The heme-Fe is hosted in a hydrophobic pocket above one face of the sandwich. The sulfur atom of Cys60 represents the 5th coordination bond of the heme-Fe atom, which is located near the N-terminus of the proximal α-helix (Figure 3). The Cys60 residue is also hydrogen bonded to the Gln56 residue, this bond possibly strengthening NO binding. The heme is moderately ruffled, with the heme-Fe shifted 0.36 Å out of the heme plane towards the proximal Cys60 residue. The Cl-NP distal pocket is small and hydrophobic (35 Å3) and contains three solvent molecules, one of which is weakly associated with the heme-Fe (30).

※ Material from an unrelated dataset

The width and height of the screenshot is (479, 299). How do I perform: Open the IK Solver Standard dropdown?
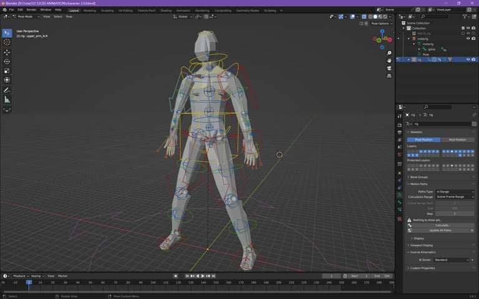pos(450,260)
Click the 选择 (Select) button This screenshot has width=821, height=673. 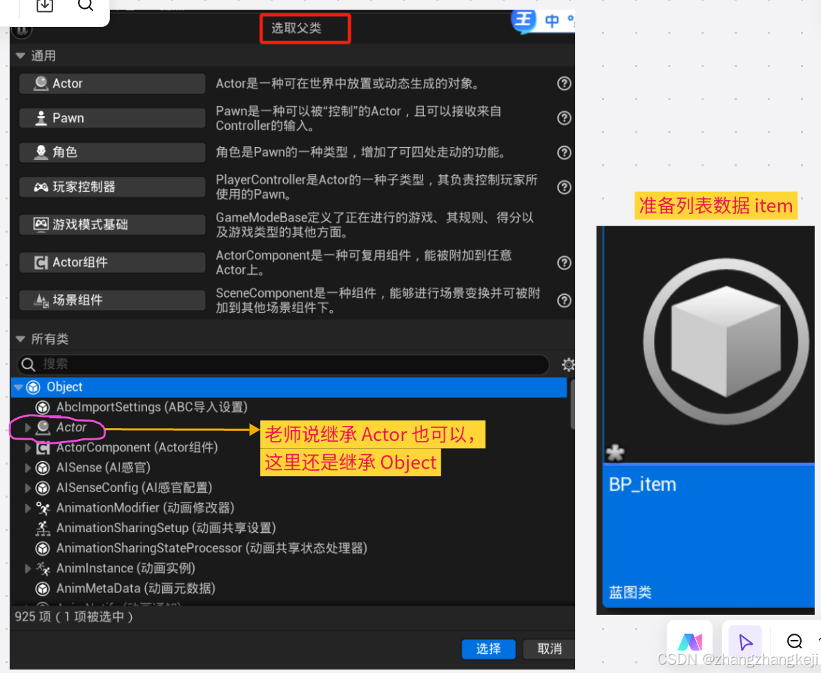[488, 649]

In contrast to Rp-NPs, Cl-NP does not bind histamine but rather binds reversibly two molecules of NO. The diatomic gaseous ligand first binds to the heme-Fe(III) atom, leading to the formation of the penta-coordinated heme-Fe(II)-NO adduct. In the presence of an excess of NO, the diatomic gas reacts with the Cys60 thiolate leading to the formation of a neutral S-nitrosyl (SNO) conjugate. In the presence of low levels of NO or increased pH values, NO dissociates from Cl-NP by reversal steps. The dissociation of the Cys60-SNO adduct is facilitated by electron transfer from the heme-Fe(II)-NO adduct to the Cys60-S atom. In parallel, the heme-Fe(II)-NO adduct is converted to the heme-Fe(III)-NO complex, which releases quickly the diatomic gas (30), (89).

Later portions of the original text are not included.